Congress must protect the American people’s choice to purchase affordable vehicles that are right for them and their families and that doesn’t place US auto manufacturers at an additional competitive disadvantage vis-à-vis China. The Biden Administration’s rush-to-green agenda is doing precisely that by handing China the keys to America’s energy and auto future while simultaneously imposing an unnecessary burden on American families who are already struggling to pay their bills due to record inflation and the highest seasonal gas prices in over a decade.
The Biden Administration, in partnership with California and other states, is considering a plan that would require all new vehicles sold to be 100 percent electric by 2035. While the goal of reducing carbon emissions is commendable, this approach is unaffordable, impractical, and detrimental to many Americans.
As of 2022, the average transaction price of an electric vehicle (EV) was approximately $17,000 more than that of a gas-powered vehicle. This price gap presents a barrier to entry for many Americans, particularly those with limited financial resources.
Additionally, gas-powered vehicles continue to hold an edge in terms of range, towing capacity, and resilience in severe weather conditions. EVs can lose up to 40 percent of their battery charge, therefore range, in cold weather, which poses challenges in regions with harsh winters.

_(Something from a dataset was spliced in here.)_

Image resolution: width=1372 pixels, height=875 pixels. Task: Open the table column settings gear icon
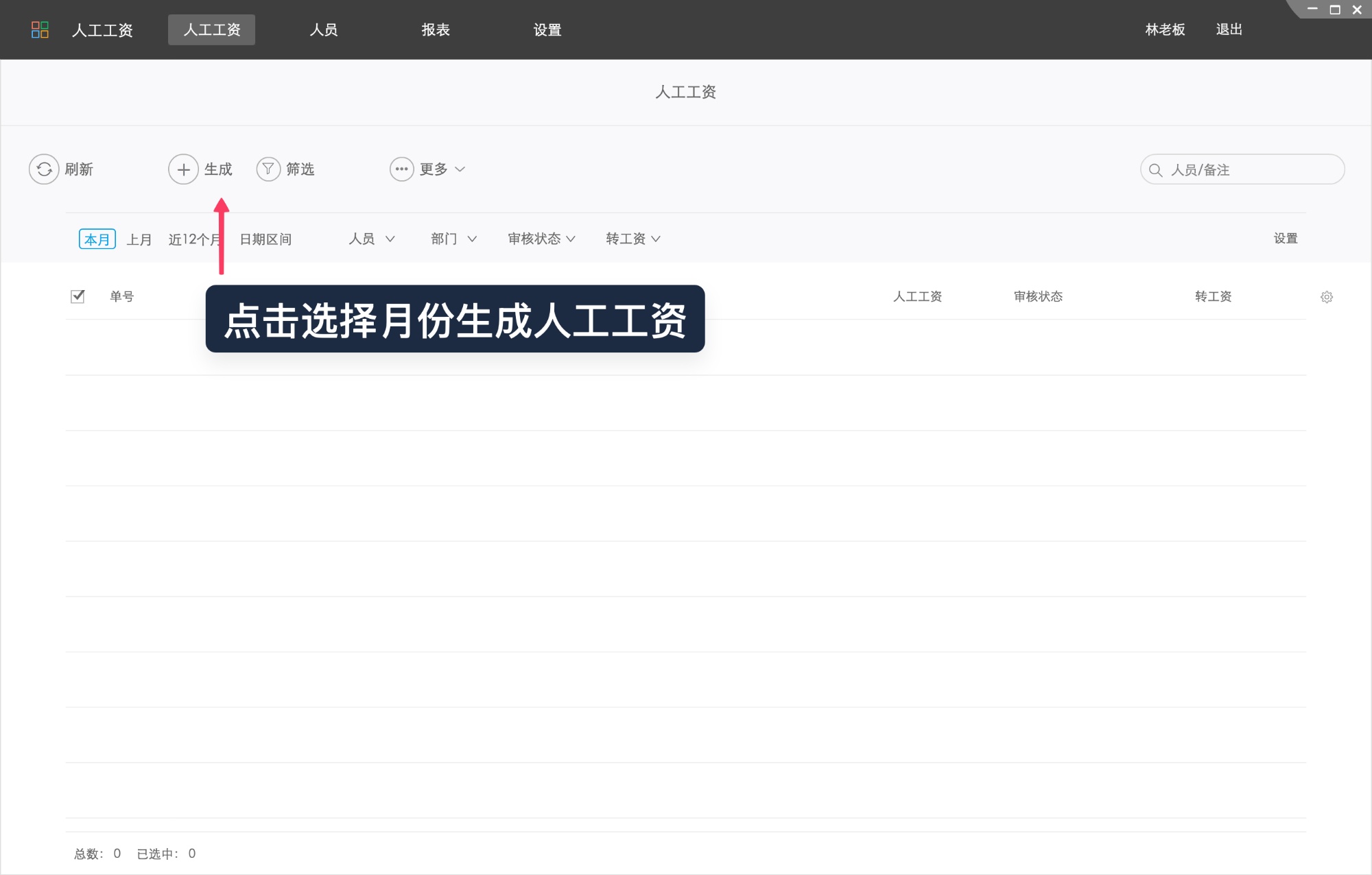1327,296
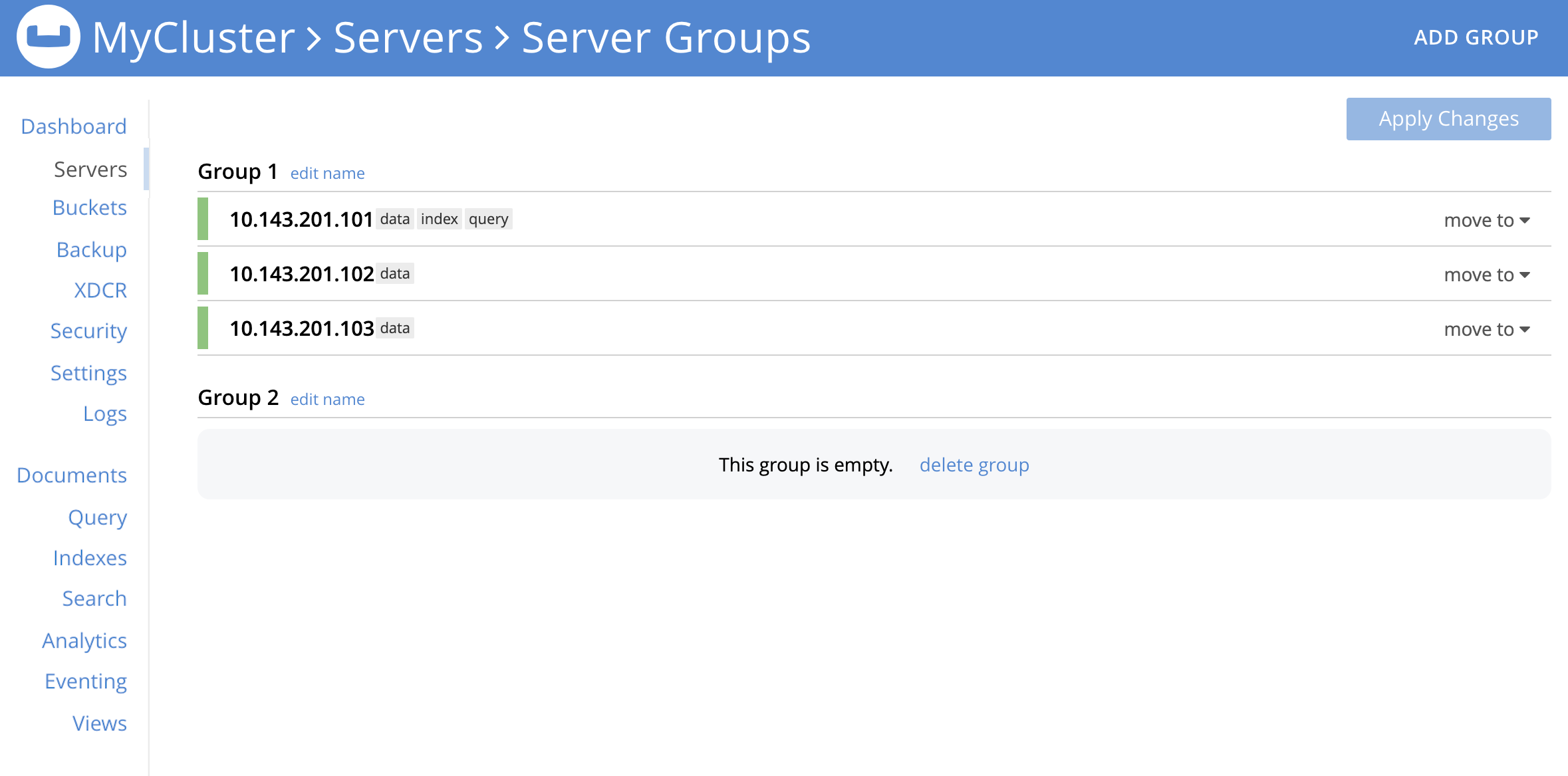Image resolution: width=1568 pixels, height=776 pixels.
Task: Open the Logs section
Action: 104,412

Another practical consideration is the availability of vehicle charging infrastructure. In many parts of the country, especially rural areas, the lack of charging stations makes EVs less practical for daily use. Without a robust charging network, the transition to EVs becomes a daunting task. Furthermore, there are concerns about the potential strain on the electric grid with a rapid expansion of EVs. This could compromise grid reliability, leading to blackouts and other related issues. Even with more charging stations, we must consider the time it takes to fully charge an all-electric vehicle, which is impractical for most drivers traveling any distance beyond local.
Finally, the issue of China’s dominance in the supply chain for critical minerals used in EV production cannot be overlooked. China controls a significant portion of lithium-ion batteries, lithium, cobalt, and graphite, which are vital components of EVs. Dependence on China for these resources raises national security concerns and could limit America’s autonomy in this crucial industry and the CCP’s ability to rapidly overtake the U.S. in production of electric vehicles. The CCP may also withhold batteries or metals and minerals necessary to build batteries and electric vehicles domestically.

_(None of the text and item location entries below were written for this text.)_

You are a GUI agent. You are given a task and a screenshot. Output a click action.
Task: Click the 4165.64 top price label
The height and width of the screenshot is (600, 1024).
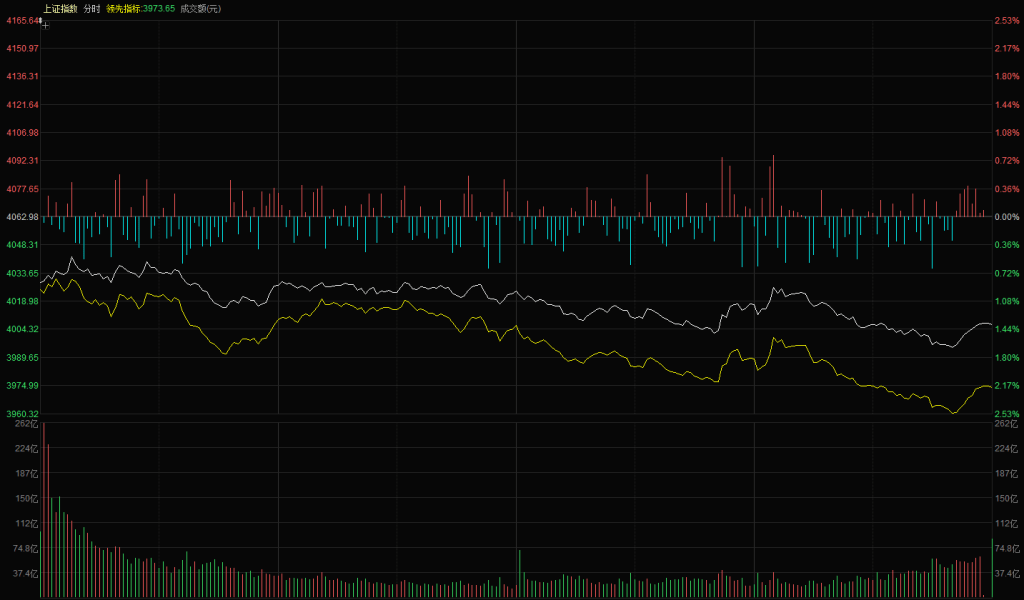tap(21, 20)
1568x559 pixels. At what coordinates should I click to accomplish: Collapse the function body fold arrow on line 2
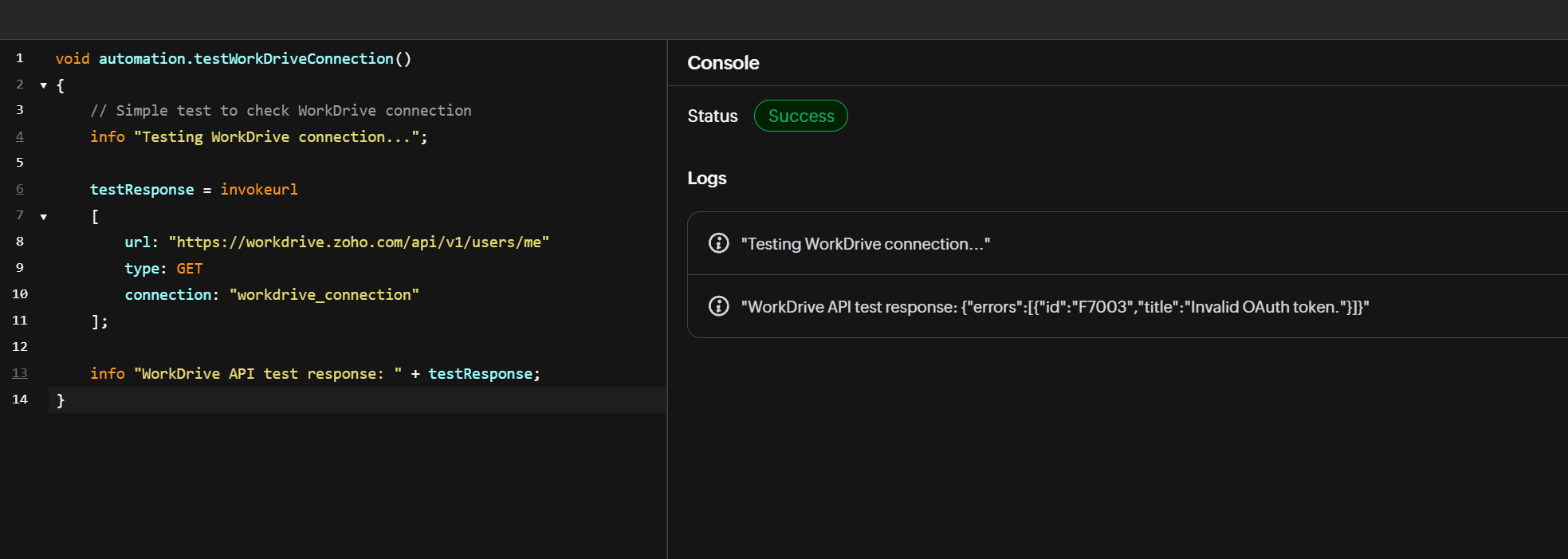44,85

This week, House Republicans passed H.R. 1435, the Preserving Choice in Vehicle Purchases Act, to counter the Biden Administration’s rush-to-green agenda. The central principle behind H.R. 1435, led by Rep. John Joyce (PA-13), is to empower American consumers to make choices that align with their needs and financial capabilities. It seeks to prevent the Environmental Protection Agency from granting California’s waiver request if it restricts the sale or use of vehicles with internal combustion engines. This move aims to ensure that individuals and families have access to a variety of vehicle options.
Any transition to clean energy must be approached with careful consideration of the economic, practical, and security implications. H.R. 1435, the Preserving Choice in Vehicle Purchases Act, seeks to strike a balance between environmental goals and individual freedoms, aiming to protect American interests and ensure that consumers can choose the vehicles that best suit their needs and financial circumstances. As this debate unfolds, it is essential to keep these diverse perspectives in mind to arrive at a well-informed decision for the future of American transportation.